If China circumnavigates Taiwan while keeping outside of Taiwan’s 12 nautical mile territorial seas and airspace, then Taiwan could partially circumnavigate a Chinese island too. To mirror China, Taiwan’s aircraft can even keep to its side of the centerline, but then cross over at exactly the same spot that Chinese aircraft crossed over last time if the island is located near China’s coast. These actions would turn around and apply China’s new and assertive actions back against China. Both sides could then determine that they are causing unnecessary risk and threat toward one another, giving reasons for both to back down. If only one side is threatening the other without itself being threatened, then there is little reason to back down.

Some of China’s islands are seemingly distant, but they are within reach of Taiwan’s F-16 fighter aircraft or C-130 aircraft without refueling. Taiwan’s military aircraft can reach locations roughly 1,000 km to 1,500 km away from Taiwan. Taiwan’s F-16 aircraft range is 3,200 km, which makes most of the West Pacific accessible for a round trip flight. Taiwan’s C-130 cargo aircraft could possibly be converted into bomber aircraft, and its range is 2,400 km. The key is to not require refueling, since Taiwan does not possess in-flight refueling tanker aircraft, and there is little hope that the United States or other regional partners would refuel Taiwan’s aircraft for such missions. These are ways for Taiwan to engage with China in exactly the same way that China is dealing with Taiwan through bomber flights, rather than Taiwan simply trying to minimize the threat that China’s bombers pose toward Taiwan.


Over the past two years, China has started to hold bomber flights that circle around Taiwan. This violates the past norm established in the 1990s where each side stays on its half of centerline that bisects the Taiwan Strait. Prior to the 1990s, Taiwan’s air force was superior to the PLA and Taiwan’s aircraft had free reign of the entire Taiwan Strait, up to China’s territorial waters at 12 nm away from land.

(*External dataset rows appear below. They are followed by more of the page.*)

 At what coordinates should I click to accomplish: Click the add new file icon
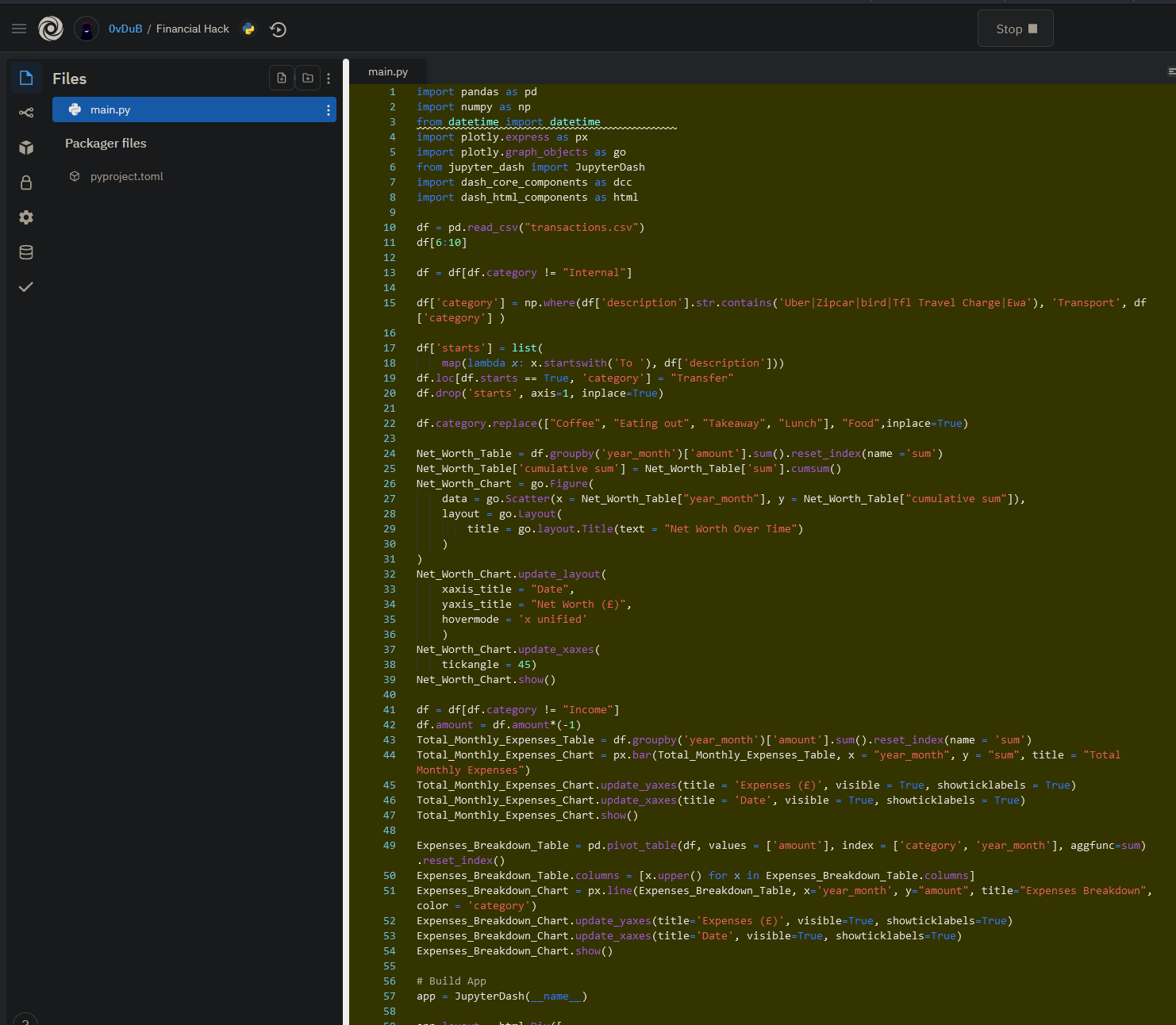[282, 78]
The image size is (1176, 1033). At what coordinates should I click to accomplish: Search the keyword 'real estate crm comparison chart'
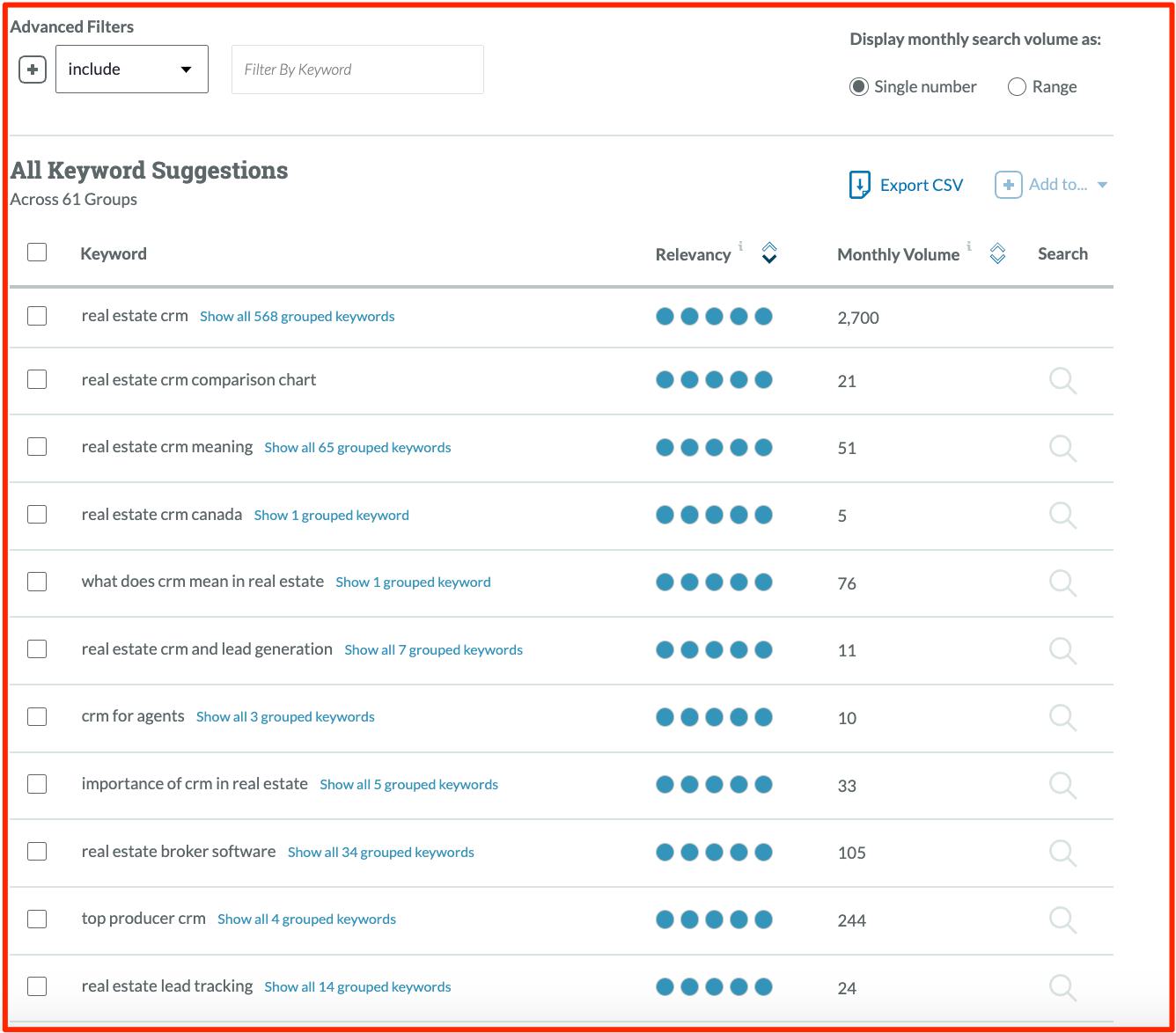pos(1062,381)
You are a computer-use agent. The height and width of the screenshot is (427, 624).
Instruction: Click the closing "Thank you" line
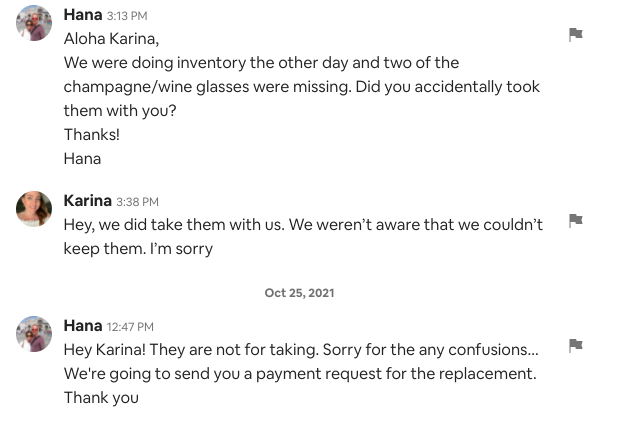pyautogui.click(x=101, y=398)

Today, Taiwan’s Air Force aircraft intercept Chinese PLA bombers in an effort to protect itself and lessen the threat. However, a more robust reciprocation through a de-escalatory tit-for-tat strategy could ultimately bring both China and Taiwan agree to make the situation safer for themselves by being less aggressive toward one another.

Main point: Taiwan historically dominated the entire Taiwan Strait, but China is now violating the centerline norm with its new and provocative bomber flights around Taiwan. To prevent accidents or misunderstandings, both sides should unilaterally revert back to keeping within their sides of the centerline; yet if China continues to disregard to centerline norm, then Taiwan should toughen reciprocal tit-for-tat measures to incentivize China to de-escalate.

¹Taiwan Ministry of Defense. 2017 National Defense Report. Taipei: Ministry of Defense, 2017. Page 38
²Zagoria, Donald. Breaking the China-Taiwan Impasse. Santa Barbara, CA: ABC-CLIO, 2003. Page 177

Note: Although articles published by the DiplomatCBS NewsAustralian news list China’s H-6 aircraft as capable of carrying nuclear weapons, the US Department of Defense notes that this may not be the case since only the PLA Rocket Force and PLA Navy have a nuclear mission, not the PLA Air Force (US Department of Defense, 2017 Annual Report to Congress on the Military and Security Developments involving the PRC, page 61).